Notably, whilst the HR for a cardiovascular event in RA was fairly stable across the 15-year period after diagnosis, the risk for IIM varied markedly over time. The HR was increased in IIM compared to RA and healthy controls in the first 5 years but subsequently appeared to return to that of the general population. Similar results have been suggested in prior IIM studies, in particular, beyond the first year follow-up [25]. Rai et al. also reported a significant attenuation of the cardiovascular risk in the 5 years following the PM diagnosis, not seen in the DM group [21]. These results would be more in keeping with the observed perivascular changes, endothelial damage and myocardial involvement of IIM rather than the traditional pattern of premature atherosclerosis.

Disease activity is a predictor of cardiovascular disease in many inflammatory diseases including RA and SLE [26,27,28]. If the same is true for IIM, one might hypothesise that disease activity is greatest in the first 5 years subsequently settling with the CV risk following suit. Nevertheless, whilst the disease is perhaps likely to be at its most inflammatory in the initial stages, the limited literature available to date does not suggest a resolution of the inflammation after 5 years. Over a 20-year period, Sultan and colleagues reported that 67.5% of the surviving patients in their cohort had a chronic relapsing-remitting course or chronic progressive disease, with only 17.5% going into complete remission [29]. In juvenile dermatomyositis (JDM), Sanner and colleagues reported that after 16.8 years, 51–73% of JDM patients still had active disease [30]. Whilst steroid use is almost universal in the initial management of both rheumatoid and IIM, the initial dosage is generally much higher in IIM and is a potential cause for the higher initial CVD risk in IIM patients.

A further possibility is that in the early stages of IIM, raised troponin levels either due to myocarditis or a high creatine kinase may lead to the incorrect diagnosis of a non-ST elevation myocardial infarct [31, 32]. This might lead to false high-recorded MI event rates. In keeping with this hypothesis, a cardiac MR study showed 62% of an IIM cohort had inflammatory cardiac lesions [33]. However, the results need to be interpreted in the context of the CPRD data limitations.

There are a number of limitations associated with our study. Case ascertainment bias and also survivorship bias, which may impact on event rates over time, cannot be excluded as partial explanations for the findings observed. In addition, there was significant attrition in numbers over the later periods (from 5 to 10 and 10 to 15 years) which affected the power of our study in these periods of time.

Our database is UK only and therefore might be subject to bias relating to the UK population, including local prescribing and treatment practices for this condition which could impact on cardiac risk. Notably, a high proportion of the healthy individuals (12%) included in our study had used glucocorticoids. In comparison, a previous CPRD study of the use of oral corticosteroids in the UK [34] reported a prevalence of oral corticosteroid treatment in the total adult CPRD population of 0.9%, increasing up to 2.5% in the elderly population. In the vast majority of the cases, the indication of that therapy was due to respiratory disease, being prescribed by the General Practitioners of which prescriptions are automatically collected on the CPRD. As such, these results may not be generalisable to other IIM populations.
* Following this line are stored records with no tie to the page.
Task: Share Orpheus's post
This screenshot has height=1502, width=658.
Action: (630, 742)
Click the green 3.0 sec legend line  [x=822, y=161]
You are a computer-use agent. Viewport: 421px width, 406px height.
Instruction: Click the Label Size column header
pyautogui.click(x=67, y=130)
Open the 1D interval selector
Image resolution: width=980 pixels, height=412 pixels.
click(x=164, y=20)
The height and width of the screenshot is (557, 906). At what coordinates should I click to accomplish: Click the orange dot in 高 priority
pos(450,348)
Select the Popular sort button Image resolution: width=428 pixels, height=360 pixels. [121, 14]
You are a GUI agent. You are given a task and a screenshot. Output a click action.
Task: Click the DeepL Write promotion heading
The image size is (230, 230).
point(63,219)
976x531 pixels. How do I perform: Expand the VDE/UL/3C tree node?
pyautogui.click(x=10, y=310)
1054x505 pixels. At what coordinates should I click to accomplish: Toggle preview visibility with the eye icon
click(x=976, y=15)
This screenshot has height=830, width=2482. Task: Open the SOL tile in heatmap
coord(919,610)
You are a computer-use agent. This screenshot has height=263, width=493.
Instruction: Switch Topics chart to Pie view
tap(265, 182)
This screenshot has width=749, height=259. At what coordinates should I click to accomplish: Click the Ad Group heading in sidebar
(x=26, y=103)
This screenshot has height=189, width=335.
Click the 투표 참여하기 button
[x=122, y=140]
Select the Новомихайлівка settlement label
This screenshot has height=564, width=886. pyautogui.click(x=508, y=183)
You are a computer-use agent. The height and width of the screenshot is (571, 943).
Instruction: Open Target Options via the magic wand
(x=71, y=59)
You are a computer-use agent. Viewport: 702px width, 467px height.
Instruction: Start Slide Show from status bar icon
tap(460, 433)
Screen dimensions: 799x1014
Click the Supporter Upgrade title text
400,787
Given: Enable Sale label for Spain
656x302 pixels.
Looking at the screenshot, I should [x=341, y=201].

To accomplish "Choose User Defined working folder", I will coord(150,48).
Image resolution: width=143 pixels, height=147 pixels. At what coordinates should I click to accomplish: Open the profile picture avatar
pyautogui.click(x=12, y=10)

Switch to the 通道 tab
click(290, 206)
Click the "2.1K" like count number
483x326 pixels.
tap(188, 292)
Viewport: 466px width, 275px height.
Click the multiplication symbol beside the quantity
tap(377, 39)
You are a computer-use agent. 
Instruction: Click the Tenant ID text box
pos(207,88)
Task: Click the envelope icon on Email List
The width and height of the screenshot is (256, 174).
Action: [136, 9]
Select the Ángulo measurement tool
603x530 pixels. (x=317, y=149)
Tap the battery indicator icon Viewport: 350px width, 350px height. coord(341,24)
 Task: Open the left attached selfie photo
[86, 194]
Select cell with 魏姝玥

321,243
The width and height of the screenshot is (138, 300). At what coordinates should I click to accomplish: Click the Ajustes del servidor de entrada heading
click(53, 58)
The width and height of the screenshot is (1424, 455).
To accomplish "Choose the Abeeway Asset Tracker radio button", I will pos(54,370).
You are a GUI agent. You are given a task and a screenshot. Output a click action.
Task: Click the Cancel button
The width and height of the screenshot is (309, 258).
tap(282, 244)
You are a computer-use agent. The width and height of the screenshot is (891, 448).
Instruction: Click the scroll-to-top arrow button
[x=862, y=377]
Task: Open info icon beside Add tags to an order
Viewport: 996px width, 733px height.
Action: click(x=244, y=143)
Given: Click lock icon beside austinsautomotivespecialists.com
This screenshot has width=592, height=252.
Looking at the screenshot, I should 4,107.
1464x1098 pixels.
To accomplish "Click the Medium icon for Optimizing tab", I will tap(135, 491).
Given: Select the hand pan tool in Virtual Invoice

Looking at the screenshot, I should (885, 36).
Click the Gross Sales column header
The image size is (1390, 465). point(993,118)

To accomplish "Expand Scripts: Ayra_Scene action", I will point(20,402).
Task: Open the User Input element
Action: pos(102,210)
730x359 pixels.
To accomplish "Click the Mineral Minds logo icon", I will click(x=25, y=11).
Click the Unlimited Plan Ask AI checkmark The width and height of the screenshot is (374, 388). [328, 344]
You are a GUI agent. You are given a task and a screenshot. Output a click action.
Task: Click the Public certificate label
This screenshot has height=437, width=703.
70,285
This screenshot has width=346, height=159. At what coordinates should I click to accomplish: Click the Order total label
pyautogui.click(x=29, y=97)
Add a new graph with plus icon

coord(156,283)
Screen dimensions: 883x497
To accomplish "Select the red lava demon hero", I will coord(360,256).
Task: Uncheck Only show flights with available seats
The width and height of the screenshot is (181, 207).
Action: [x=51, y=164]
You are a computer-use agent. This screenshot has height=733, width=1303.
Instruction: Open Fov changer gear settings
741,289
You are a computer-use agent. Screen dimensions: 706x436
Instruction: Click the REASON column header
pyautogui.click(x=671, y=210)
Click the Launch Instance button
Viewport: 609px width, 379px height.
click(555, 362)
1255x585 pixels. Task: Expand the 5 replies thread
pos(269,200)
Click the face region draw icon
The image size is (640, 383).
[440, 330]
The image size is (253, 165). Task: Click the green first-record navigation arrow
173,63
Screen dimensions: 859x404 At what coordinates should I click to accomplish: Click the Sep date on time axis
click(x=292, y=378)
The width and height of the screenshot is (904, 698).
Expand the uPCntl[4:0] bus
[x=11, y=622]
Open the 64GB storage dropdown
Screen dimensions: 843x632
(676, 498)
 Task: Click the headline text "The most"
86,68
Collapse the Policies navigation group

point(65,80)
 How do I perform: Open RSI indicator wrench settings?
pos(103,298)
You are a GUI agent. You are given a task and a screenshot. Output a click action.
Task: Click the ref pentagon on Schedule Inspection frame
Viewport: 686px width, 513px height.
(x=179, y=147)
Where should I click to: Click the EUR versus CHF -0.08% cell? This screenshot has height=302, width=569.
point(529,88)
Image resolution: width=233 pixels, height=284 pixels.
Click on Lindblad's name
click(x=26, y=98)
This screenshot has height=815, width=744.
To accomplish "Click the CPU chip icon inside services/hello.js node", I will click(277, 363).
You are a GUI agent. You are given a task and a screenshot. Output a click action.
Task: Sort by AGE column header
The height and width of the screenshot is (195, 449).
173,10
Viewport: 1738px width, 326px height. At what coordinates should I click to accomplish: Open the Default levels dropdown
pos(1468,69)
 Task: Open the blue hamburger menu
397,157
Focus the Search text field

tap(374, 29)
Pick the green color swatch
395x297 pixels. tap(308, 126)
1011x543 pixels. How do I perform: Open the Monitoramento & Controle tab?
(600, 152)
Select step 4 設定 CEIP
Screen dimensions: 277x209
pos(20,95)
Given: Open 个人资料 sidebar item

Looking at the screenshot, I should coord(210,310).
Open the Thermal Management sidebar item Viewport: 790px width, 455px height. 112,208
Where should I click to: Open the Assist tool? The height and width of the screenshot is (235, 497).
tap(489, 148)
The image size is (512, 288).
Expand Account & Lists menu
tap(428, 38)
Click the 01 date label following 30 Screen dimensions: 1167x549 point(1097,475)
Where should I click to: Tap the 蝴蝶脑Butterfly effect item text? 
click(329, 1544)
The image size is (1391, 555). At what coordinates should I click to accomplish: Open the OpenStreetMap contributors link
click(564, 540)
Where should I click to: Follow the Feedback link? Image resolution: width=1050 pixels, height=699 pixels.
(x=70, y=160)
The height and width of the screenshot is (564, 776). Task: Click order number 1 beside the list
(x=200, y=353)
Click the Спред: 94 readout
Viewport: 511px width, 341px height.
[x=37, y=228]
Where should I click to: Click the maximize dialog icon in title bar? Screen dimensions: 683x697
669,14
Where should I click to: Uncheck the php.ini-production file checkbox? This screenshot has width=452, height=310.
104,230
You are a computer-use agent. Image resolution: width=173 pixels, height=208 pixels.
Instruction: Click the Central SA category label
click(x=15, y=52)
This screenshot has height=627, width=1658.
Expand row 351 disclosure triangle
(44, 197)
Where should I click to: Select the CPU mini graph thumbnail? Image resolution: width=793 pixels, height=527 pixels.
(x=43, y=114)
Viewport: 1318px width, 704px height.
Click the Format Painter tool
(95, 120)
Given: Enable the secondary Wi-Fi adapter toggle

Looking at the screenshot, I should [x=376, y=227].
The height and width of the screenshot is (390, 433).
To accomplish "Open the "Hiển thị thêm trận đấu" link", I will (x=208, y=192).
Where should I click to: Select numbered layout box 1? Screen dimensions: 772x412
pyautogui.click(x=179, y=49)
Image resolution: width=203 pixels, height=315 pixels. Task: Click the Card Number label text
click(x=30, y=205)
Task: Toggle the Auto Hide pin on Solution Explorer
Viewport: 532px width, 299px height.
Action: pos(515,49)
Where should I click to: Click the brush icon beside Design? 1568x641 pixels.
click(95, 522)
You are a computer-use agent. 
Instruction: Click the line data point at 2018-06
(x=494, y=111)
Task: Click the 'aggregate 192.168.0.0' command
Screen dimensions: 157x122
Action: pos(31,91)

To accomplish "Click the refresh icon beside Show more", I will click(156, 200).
Further studies, ideally in large well-characterised prospective cohort, are required to confirm the reduction of the cardiovascular risk following 5 years the initial IIM diagnosis and to ensure that the events early in the disease are atherosclerotic rather than inflammatory.

In conclusion, our study demonstrated an excess of cardiovascular events in IIM of a similar order to that found in RA, with a greater excess risk during the first 5 years following the diagnosis. Consequently, guidelines on the assessment and management in IIM need to be developed to take into account cardiovascular risk in IIM. This would help reduce mortality in IIM which remains high [35, 36] despite immunosuppressive treatment, with cardiac disease being a major cause of death [37,38,39].